» Instructions for the task
All records that follow are to be restated exactly.

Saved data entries
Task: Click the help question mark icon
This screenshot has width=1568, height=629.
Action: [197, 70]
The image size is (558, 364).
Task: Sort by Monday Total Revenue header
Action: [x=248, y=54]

» Response to this exercise
Task: Click the help question mark icon
This screenshot has width=1568, height=629.
Action: [197, 70]
The image size is (558, 364).
Task: Sort by Monday Total Revenue header
Action: [x=248, y=54]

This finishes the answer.